What you describe in your rows of geraniums is a beneficial insect, a parasitic wasp. A parasite feeds on a host organism. Most parasites are smaller than the host and often are the larval stages of an insect. Specialized flies and wasps are the most common types of parasitic insects, and there are several types of parasitic wasps that can attack geranium budworms.

Most of these wasps are tiny and do not sting people. Parasitic wasps lay eggs in or on the geranium budworm. When the wasp larvae emerge, they develop by feeding on and killing the worm. Parasitic wasps can lay hundreds of eggs a day.

A beneficial insect is part of the natural cycle of checks and balances when it destroys or reduces a rapid increase in the pest population. We benefit as we no longer need to deal with the pest. There are many ways to protect and increase the population of these naturally occurring beneficial insects in our gardens.

Start by reducing use of broad-spectrum pesticides (that kill a wide range of insects) in the garden. Broad-spectrum pesticides often kill the beneficial insects in higher proportions than the pests. Many pesticide residues persist in the garden, and those residues can reduce the reproduction of these beneficial insects or kill them long after the pesticide was originally applied.
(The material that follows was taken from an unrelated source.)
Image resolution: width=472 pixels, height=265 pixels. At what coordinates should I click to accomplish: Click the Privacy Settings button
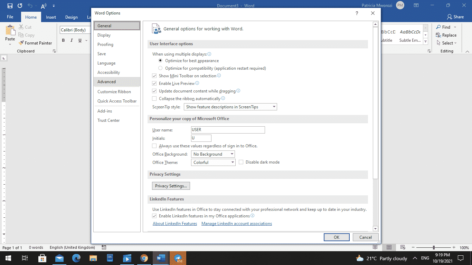(171, 186)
If a pesticide is needed, spare the beneficials by choosing a less persistent pesticide or one that kills only specific pests. For example, Bacillus thuringensis affects only caterpillars including geranium budworms, hornworms and cabbage worms.

To maintain a population of beneficial insects, design your garden to provide the food and habitat they need. These insects need nectar, pollen and shelter throughout the growing season so the population is large enough to control the pests.

Gardens with a wide variety of plants that bloom at different times throughout the seasons can provide these good guys the food and shelter they need at all life stages.

For more information on beneficial insects, visit the University of California’s Integrated Pest Management website and obtain Pest Note 74140, “Biological Control and Natural Enemies.” You can find it at www.ipm.ucdavis.edu.

The IPM website also features a picture gallery of natural enemies, which includes beneficial insects.
The gallery is very useful in identifying beneficial insects. It’s likely you’ll recognize several that are already helping to control the pests in your garden.